Mark Mills
Wall Street Journal
With oil prices nearing $30 a barrel, is the "new economy" in trouble thanks to old-economy troubles? Will oil prices fuel inflation, undermine consumer and business confidence and put a drain on capital? Will oil markets drag down the fortunes of high-tech companies?
Don't count on it. The epicenter of power in energy markets has shifted from Abu Dhabi, where oil lies beneath the sand, to Silicon Valley, where electrons flow through computer chips made of sand. Three trends in the digital economy are diminishing the importance of oil prices and the Organization of Petroleum Exporting Countries.
First, it has accelerated wealth creation. The U.S. Commerce Department estimates that at least one-third of the nation's economic growth is driven by information technology. That means silicon has injected $800 billion into the U.S. economy in the past decade. As a result, oil prices matter less. The share of gross domestic product absorbed by oil purchases is 30% lower now than in 1990, despite the current high oil prices.
And prices will drop. During the past century, oil prices oscillated between $14 and $27 a barrel (in today's dollars), with only two very brief exceptions. There will be more oil price spikes; such is the nature of any commodity.

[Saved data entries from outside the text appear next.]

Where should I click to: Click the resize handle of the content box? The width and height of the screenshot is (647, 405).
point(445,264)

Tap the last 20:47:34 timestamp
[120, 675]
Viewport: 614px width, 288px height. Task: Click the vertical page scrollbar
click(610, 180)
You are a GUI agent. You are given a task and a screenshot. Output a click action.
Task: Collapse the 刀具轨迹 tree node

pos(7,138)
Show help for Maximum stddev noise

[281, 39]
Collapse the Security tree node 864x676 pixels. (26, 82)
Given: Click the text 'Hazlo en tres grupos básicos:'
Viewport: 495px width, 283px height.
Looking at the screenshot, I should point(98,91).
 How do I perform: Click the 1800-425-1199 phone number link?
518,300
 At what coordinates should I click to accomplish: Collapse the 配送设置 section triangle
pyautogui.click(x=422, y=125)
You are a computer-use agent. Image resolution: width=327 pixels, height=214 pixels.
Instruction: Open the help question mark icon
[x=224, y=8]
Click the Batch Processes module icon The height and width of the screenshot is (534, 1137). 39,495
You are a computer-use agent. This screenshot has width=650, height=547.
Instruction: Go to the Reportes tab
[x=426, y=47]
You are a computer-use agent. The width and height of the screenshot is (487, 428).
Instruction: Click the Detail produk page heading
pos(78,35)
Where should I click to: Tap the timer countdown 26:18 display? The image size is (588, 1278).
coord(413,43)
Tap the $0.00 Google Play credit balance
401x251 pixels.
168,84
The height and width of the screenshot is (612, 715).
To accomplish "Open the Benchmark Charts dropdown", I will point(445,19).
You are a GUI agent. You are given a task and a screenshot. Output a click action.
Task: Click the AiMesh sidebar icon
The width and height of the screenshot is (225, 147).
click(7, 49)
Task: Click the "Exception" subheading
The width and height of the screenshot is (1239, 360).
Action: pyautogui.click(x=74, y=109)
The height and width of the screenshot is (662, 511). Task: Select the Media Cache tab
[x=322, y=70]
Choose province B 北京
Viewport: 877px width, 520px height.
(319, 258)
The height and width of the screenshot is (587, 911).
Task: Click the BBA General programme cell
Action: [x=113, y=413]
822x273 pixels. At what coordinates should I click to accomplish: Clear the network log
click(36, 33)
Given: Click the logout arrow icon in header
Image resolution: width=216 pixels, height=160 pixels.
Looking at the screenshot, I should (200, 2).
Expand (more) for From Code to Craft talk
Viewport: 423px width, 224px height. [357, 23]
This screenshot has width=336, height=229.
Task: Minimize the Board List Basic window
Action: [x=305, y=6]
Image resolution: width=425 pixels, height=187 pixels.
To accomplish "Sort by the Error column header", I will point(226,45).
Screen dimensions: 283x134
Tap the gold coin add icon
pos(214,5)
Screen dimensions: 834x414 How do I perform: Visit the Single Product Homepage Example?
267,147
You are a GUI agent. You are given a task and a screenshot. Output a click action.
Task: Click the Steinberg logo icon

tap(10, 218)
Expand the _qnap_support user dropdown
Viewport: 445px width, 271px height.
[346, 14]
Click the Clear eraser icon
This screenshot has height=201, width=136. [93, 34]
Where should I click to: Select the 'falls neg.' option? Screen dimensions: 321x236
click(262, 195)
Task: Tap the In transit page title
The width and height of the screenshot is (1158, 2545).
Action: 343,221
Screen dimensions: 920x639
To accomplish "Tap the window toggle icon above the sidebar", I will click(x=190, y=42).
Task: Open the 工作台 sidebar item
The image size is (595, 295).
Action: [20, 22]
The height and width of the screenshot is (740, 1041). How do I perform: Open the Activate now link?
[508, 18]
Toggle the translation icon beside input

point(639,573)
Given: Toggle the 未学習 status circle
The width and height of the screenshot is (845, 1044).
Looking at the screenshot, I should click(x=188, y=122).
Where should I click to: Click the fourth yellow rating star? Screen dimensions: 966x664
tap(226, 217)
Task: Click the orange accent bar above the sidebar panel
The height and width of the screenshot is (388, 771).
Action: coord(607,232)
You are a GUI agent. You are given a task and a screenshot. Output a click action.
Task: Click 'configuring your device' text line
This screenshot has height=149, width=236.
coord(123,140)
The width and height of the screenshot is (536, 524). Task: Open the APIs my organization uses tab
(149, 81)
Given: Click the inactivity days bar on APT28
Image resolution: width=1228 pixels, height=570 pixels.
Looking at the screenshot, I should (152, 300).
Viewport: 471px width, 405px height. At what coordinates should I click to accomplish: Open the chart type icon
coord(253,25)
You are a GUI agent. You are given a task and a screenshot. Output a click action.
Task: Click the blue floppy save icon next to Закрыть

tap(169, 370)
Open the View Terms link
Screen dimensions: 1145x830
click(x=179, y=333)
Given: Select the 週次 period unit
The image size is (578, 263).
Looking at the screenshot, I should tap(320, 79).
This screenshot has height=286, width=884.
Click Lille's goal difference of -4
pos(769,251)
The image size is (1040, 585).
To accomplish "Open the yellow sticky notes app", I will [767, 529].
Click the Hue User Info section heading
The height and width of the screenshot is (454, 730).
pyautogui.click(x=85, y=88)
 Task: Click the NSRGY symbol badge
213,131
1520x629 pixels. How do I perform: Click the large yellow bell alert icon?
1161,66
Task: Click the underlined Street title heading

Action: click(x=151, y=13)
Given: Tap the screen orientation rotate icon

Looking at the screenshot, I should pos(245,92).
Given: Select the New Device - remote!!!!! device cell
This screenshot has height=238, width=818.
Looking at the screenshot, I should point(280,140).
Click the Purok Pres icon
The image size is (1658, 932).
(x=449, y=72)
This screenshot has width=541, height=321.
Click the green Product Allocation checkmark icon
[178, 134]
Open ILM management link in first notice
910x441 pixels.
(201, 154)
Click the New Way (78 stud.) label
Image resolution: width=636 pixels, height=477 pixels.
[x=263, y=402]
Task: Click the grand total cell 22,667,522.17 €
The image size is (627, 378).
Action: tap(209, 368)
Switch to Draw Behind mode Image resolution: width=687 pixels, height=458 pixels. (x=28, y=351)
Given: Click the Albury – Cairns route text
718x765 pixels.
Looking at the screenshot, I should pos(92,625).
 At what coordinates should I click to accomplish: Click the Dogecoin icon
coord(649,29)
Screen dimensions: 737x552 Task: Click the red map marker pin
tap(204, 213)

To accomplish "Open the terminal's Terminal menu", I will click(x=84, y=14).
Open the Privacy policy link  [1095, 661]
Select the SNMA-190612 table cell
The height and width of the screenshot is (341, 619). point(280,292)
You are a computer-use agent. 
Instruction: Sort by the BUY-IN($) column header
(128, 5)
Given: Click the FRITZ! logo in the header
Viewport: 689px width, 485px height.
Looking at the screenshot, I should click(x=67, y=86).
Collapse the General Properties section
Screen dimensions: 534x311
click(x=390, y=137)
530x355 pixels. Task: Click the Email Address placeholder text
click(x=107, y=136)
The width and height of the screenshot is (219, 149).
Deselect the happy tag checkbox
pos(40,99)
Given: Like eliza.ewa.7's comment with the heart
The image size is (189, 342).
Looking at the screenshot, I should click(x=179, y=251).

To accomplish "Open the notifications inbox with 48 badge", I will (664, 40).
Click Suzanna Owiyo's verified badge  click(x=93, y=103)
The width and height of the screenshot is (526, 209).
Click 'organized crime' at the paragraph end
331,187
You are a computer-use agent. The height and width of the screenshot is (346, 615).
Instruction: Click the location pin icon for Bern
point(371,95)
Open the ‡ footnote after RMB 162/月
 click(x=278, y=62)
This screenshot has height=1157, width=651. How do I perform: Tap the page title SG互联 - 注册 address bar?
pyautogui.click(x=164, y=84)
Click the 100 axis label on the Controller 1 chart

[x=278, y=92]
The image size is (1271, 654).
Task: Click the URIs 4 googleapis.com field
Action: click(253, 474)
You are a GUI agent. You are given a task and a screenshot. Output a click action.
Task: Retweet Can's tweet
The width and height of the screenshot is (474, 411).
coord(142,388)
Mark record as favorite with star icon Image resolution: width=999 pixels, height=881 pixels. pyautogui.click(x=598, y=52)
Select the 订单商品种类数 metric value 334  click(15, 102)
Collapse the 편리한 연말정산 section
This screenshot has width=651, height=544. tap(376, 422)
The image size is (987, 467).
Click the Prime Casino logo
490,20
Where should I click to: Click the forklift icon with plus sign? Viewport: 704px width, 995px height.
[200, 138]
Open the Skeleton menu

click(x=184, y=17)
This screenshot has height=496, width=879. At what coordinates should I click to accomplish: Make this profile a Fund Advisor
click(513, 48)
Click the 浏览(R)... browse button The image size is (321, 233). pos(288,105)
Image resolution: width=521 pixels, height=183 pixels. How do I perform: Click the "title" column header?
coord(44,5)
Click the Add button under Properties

But they will matter even less as the economy keeps expanding.
Second, the silicon revolution has made electricity the most important form of energy. The price of a kilowatt-hour now matters more than the price of a barrel of crude. Transportation uses two-thirds of all oil consumed, but constitutes only 10% of the economy. The other 90% of the economy gets 55% of its energy from electricity. More than 80% of the growth in U.S. energy demand since 1990 has been met by electricity.
The tools of the new economy are leading the way. More than 60% of all capital spending, or some $450 billion a year, is on information-technology equipment. Every piece of IT equipment, from the PC to the wireless base station, uses only one kind of energy: electricity.
Even as oil prices yo-yo, the average retail price of a kilowatt-hour has dropped 10% since 1990, and wholesale prices are in free-fall. With market pressures from expanding utility deregulation and new technologies, the electric price trend is locked in a downward cycle. Only 4% of the nation's electricity is generated by oil, compared with 52% by coal, 15% by gas, 19% by nuclear reactors and 10% by hydroelectric plants.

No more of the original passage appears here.